I'm getting really frustrated.
For the past 7-8 months I've been at a complete stand still. My weight has fluctuated within the same ten pound range and I can't seem to get below 238.
This week, I've ballooned back up to 246 and I don't really know why. I'm working out about 5 days a week, my eating has been a little worse, but most definitely not enough to warrant as big of a weight gain as I experienced, and it just seems like no matter what I do I can't make the scale move.
I'm getting really frustrated with the whole situation and really starting to think that I won't ever get to see the light at the end of this tunnel.
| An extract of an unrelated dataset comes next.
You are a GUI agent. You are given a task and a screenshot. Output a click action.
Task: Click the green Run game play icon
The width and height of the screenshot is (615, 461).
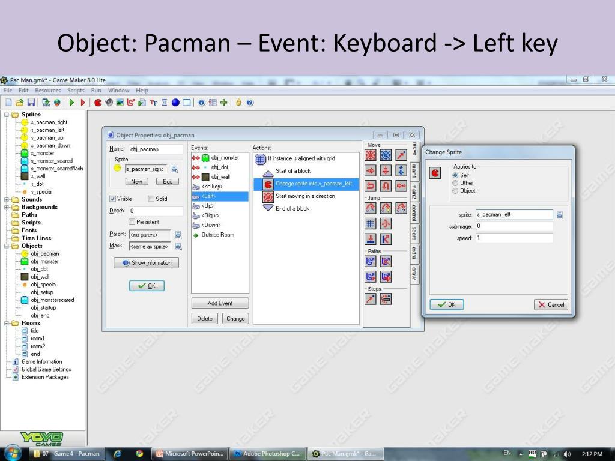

I have a goal and I really want to reach it, but I just don't know if I will. I'm almost back to where I was mentally at the beginning of this whole thing. When I look at pictures of myself, I'm disgusted. I think I look awful and all I can see is a fat person who needs to lose weight. I'm no longer proud of the weight I've lost.
I've actually caught myself thinking "to hell with it, I'll just quit and gain it all back..."
I need to get out of this, but nothing I am doing seems to be working.
Help!!
NO!!!! *smacks you on the head*
ReplyDeleteYou've come SO FAR. Is there any way to put the scale away and just use your workouts as a metric? I mean, workouts 5 days a week is nothing to sneeze at - that's great.
I've been bouncing around the same weight for a year, so I understand. Please don't get discouraged. You look amazing and are so much healthier.